> _WORK REQUIRED_
Turn every line of the entries below into a JSON list of strings, one string per line, leaving out blank lines.

> _DATA FOR PROCESSING_
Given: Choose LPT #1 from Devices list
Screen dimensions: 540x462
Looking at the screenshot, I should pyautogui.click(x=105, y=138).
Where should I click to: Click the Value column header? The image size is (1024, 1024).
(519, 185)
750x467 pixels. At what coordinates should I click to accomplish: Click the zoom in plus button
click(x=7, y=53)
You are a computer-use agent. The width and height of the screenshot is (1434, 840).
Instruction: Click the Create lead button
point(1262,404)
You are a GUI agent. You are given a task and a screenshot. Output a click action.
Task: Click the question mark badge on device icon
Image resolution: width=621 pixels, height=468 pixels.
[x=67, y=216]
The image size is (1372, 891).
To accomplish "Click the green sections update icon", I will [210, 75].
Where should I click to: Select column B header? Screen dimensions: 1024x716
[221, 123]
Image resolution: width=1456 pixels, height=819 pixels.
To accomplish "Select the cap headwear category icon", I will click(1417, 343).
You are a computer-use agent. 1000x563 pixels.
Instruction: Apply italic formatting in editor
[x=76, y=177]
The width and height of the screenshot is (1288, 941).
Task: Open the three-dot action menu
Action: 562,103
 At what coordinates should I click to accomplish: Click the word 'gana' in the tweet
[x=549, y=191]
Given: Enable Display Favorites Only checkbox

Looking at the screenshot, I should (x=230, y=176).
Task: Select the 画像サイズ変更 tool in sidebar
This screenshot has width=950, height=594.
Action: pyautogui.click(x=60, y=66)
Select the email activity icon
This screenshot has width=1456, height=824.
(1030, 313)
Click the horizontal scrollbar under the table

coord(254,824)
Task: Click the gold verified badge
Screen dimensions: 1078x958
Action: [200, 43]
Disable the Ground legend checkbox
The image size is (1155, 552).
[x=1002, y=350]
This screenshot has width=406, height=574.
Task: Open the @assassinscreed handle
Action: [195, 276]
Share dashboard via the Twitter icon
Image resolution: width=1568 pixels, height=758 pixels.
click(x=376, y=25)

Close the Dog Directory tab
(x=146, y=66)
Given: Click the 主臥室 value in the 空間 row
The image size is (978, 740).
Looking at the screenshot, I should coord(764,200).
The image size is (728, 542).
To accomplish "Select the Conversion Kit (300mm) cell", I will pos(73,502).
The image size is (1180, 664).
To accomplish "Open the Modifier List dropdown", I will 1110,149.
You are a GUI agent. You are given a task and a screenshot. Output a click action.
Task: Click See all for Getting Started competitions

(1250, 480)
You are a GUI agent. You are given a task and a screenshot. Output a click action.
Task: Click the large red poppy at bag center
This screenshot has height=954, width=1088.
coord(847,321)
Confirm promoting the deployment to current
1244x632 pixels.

> _RESPONSE FOR THIS EXERCISE_
[
  "Given: Choose LPT #1 from Devices list",
  "Screen dimensions: 540x462",
  "Looking at the screenshot, I should pyautogui.click(x=105, y=138).",
  "Where should I click to: Click the Value column header? The image size is (1024, 1024).",
  "(519, 185)",
  "750x467 pixels. At what coordinates should I click to accomplish: Click the zoom in plus button",
  "click(x=7, y=53)",
  "You are a computer-use agent. The width and height of the screenshot is (1434, 840).",
  "Instruction: Click the Create lead button",
  "point(1262,404)",
  "You are a GUI agent. You are given a task and a screenshot. Output a click action.",
  "Task: Click the question mark badge on device icon",
  "Image resolution: width=621 pixels, height=468 pixels.",
  "[x=67, y=216]",
  "The image size is (1372, 891).",
  "To accomplish \"Click the green sections update icon\", I will [210, 75].",
  "Where should I click to: Select column B header? Screen dimensions: 1024x716",
  "[221, 123]",
  "Image resolution: width=1456 pixels, height=819 pixels.",
  "To accomplish \"Select the cap headwear category icon\", I will click(1417, 343).",
  "You are a computer-use agent. 1000x563 pixels.",
  "Instruction: Apply italic formatting in editor",
  "[x=76, y=177]",
  "The width and height of the screenshot is (1288, 941).",
  "Task: Open the three-dot action menu",
  "Action: 562,103",
  " At what coordinates should I click to accomplish: Click the word 'gana' in the tweet",
  "[x=549, y=191]",
  "Given: Enable Display Favorites Only checkbox",
  "Looking at the screenshot, I should (x=230, y=176).",
  "Task: Select the 画像サイズ変更 tool in sidebar",
  "This screenshot has width=950, height=594.",
  "Action: pyautogui.click(x=60, y=66)",
  "Select the email activity icon",
  "This screenshot has width=1456, height=824.",
  "(1030, 313)",
  "Click the horizontal scrollbar under the table",
  "coord(254,824)",
  "Task: Click the gold verified badge",
  "Screen dimensions: 1078x958",
  "Action: [200, 43]",
  "Disable the Ground legend checkbox",
  "The image size is (1155, 552).",
  "[x=1002, y=350]",
  "This screenshot has width=406, height=574.",
  "Task: Open the @assassinscreed handle",
  "Action: [195, 276]",
  "Share dashboard via the Twitter icon",
  "Image resolution: width=1568 pixels, height=758 pixels.",
  "click(x=376, y=25)",
  "Close the Dog Directory tab",
  "(x=146, y=66)",
  "Given: Click the 主臥室 value in the 空間 row",
  "The image size is (978, 740).",
  "Looking at the screenshot, I should coord(764,200).",
  "The image size is (728, 542).",
  "To accomplish \"Select the Conversion Kit (300mm) cell\", I will pos(73,502).",
  "The image size is (1180, 664).",
  "To accomplish \"Open the Modifier List dropdown\", I will 1110,149.",
  "You are a GUI agent. You are given a task and a screenshot. Output a click action.",
  "Task: Click See all for Getting Started competitions",
  "(1250, 480)",
  "You are a GUI agent. You are given a task and a screenshot. Output a click action.",
  "Task: Click the large red poppy at bag center",
  "This screenshot has height=954, width=1088.",
  "coord(847,321)",
  "Confirm promoting the deployment to current",
  "1244x632 pixels."
]